1. 19th century sketch books – £8570
A sale held by Sean Eacrett Auctions in Griesemount House, Ballitore in Co Kildare on November 19 included three sketch books by Sophia Charlotte Haldimand (nee Prinsep). Together they comprised more than 120 competent pen and wash and occasionally watercolour sketches depicting scenes in Surrey, from the Grand Tour in Europe and others from India.
Most were annotated or titled with extensive inscriptions while one of the albums was inscribed Volume 1 of Sketches by SCH in 1818, given to ER Prinsep in 1852.
The scenes of Calcutta in the late 18th century point to Charlotte Prinsep’s place of birth.
She was the eldest child of Sophia Elizabeth Auriol (1760-1850) and John Prinsep (1746-1831), a principal in the London East Indian shipping agency of Prinsep, Saunders & Co who made his fortune trading in textiles and indigo dye.
A number of her siblings shared her passion for art, among them James, an antiquarian and amateur painter, Augustus and Amelia Rebecca, both keen watercolourists as well as Henry Thoby who with his wife Sara frequently entertained such figures as Thackeray, Tennyson, Burne-Jones and George Frederick Watts.
In 1807 Sophia Prinsep married George Haldimand (1781-1851), a patron and collector of art and part of the syndicate of property developers and financiers that built Belgrave Square. The Haldimand family lived at number 31 Belgrave Square where Sophia had a rosewood table with an integral drawer for her albums and a rising top for examination.
All of this explains the interest in this trio of sketch books that, estimated at €200-300, sold at €10,000 (£8570).
2. Elisabeth Frink’s oak chair – £3800
Items from the estate of the late Dame Elisabeth Frink (1930-93) were included in the Charterhouse sale in Sherborne, Dorset on November 14-15. The items, all in barn storage for several years, came via her son from her marriage to first husband Michel Jammet.
“It is quite an eclectic selection, as you would expect from a family of artists,” commented auctioneer Richard Bromell.
This (probably 19th century) Gothic style oak dugout chair, in two parts, was among the most eagerly contested lots, selling to an online bidder at £3800 against a £200-300 estimate.
3. High society portrait – £18,000
This half-length portrait of Lady Armatrude Waechter de Grimston (b.1890) is by Budapest-born ‘society’ artist Philip de László (1869-1937).

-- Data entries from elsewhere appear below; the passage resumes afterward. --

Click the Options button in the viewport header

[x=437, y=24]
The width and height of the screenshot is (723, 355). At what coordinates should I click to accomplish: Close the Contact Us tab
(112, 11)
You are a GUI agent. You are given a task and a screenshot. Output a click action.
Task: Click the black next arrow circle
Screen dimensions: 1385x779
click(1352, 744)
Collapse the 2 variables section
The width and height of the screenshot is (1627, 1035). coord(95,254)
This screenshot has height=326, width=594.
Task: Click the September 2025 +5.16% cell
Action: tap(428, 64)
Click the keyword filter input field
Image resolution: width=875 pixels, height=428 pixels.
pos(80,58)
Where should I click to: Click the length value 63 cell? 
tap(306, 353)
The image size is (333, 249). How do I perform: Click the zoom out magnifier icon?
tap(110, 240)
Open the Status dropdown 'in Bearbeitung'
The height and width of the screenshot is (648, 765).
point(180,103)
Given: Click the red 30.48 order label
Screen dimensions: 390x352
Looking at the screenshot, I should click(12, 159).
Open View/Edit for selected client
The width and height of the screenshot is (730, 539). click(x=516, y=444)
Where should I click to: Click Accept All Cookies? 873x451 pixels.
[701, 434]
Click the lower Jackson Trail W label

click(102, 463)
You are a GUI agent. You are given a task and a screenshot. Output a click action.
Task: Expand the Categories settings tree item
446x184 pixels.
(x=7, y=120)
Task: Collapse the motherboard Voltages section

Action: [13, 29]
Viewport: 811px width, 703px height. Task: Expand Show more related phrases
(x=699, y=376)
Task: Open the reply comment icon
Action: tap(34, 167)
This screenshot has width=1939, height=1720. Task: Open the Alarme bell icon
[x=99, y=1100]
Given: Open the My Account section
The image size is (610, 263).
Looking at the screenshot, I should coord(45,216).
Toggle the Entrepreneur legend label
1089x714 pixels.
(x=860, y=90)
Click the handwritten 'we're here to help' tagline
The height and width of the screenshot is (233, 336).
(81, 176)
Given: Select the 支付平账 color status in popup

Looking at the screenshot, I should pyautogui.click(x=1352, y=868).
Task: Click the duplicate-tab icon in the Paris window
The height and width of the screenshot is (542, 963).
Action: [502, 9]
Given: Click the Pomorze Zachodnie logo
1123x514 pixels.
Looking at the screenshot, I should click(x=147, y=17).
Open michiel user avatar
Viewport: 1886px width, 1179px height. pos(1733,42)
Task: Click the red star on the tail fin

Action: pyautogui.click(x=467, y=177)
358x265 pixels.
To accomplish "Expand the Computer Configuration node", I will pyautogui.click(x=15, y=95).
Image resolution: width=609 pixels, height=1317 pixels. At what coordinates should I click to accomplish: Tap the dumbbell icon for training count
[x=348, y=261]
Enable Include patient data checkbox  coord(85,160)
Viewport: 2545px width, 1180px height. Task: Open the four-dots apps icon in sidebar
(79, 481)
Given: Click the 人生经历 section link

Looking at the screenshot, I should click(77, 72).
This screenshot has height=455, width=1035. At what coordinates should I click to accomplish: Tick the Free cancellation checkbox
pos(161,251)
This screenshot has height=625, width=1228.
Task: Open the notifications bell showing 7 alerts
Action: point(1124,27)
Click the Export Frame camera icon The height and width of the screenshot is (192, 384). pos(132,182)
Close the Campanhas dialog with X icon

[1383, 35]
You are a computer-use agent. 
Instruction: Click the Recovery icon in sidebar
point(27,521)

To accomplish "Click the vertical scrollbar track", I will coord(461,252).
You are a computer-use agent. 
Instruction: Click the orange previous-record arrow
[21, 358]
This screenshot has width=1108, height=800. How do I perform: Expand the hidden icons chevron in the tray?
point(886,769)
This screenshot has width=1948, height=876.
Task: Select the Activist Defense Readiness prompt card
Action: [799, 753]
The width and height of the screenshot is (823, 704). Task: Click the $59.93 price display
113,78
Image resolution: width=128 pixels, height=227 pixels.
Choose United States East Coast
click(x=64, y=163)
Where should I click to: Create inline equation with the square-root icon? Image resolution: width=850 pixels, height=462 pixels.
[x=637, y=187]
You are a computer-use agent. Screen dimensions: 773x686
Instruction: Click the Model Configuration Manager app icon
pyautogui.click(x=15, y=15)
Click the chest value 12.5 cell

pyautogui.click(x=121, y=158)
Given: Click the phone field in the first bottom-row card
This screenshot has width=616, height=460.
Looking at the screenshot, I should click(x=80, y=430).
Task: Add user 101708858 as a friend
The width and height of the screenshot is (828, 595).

It came for sale at Tennants of Leyburn on November 16 by descent from the sitter, a landowner in East Yorkshire, patron of the Arts and Crafts movement and a notable beauty of the time.
After marriage to the elderly businessman Sir Max Leonard Waechter (1837-1924), she took the name Waechter de Grimston after inheriting the Grimston Garth estates in 1927. The painting, of a similar date, had once been a little longer than its current 84cm but Lady de Grimston had objected the way in which de László had painted her hands, so had the canvas cut to exclude them. It is likely that the artist’s signature was cut away during this process.
The picture, sold to an online bidder for £18,000 (estimate £6000-8000), will be included in the forthcoming catalogue raisonné of portraits by the artist currently being compiled by the Hon. Mrs de László.
4. Autographed cricket photographs – £3200
This recently-framed group of postcard-sized autographed photographs, offered for sale at Lockdales in Ipswich on November 16, is titled Australians in England 1921. Many famous baggy greens from the inter-war era are pictured but it appears that the personnel are more probably a later Australian XI – perhaps that from the 1924-25 series held in Australia or the 1926 touring side.
Included among the 16 players, most of which appear to have signed their photos, are the great opening batsman William ‘Bill’ Ponsford (1900-1991) who broke into international cricket in the 1924-25 season, and future captain Victor York Richardson (1894-1969) who played 19 times for Australia between 1924-36. One player here who did compete in both the 1921 and the 1924 sides was the fearsome right-arm fast bowler Jack Gregory.
Estimated at £200-250, the group sold to an online bidder at £3200.
5. Shaft and globe bottle – £2230
Although catalogued as 18th century, this small blue-green glass wine bottle shares much in common with the so-called ‘shaft and globe’ bottles produced in England and Holland in the 1660 and 70s.
This example, of attractive ‘quarter-size’ at 6in (15cm) high, blue-green tint and a wide string rim to the neck, emerged for sale at Vendu Rotterdam on November 12.
Estimated at €100-50, it took €2600 (£2230).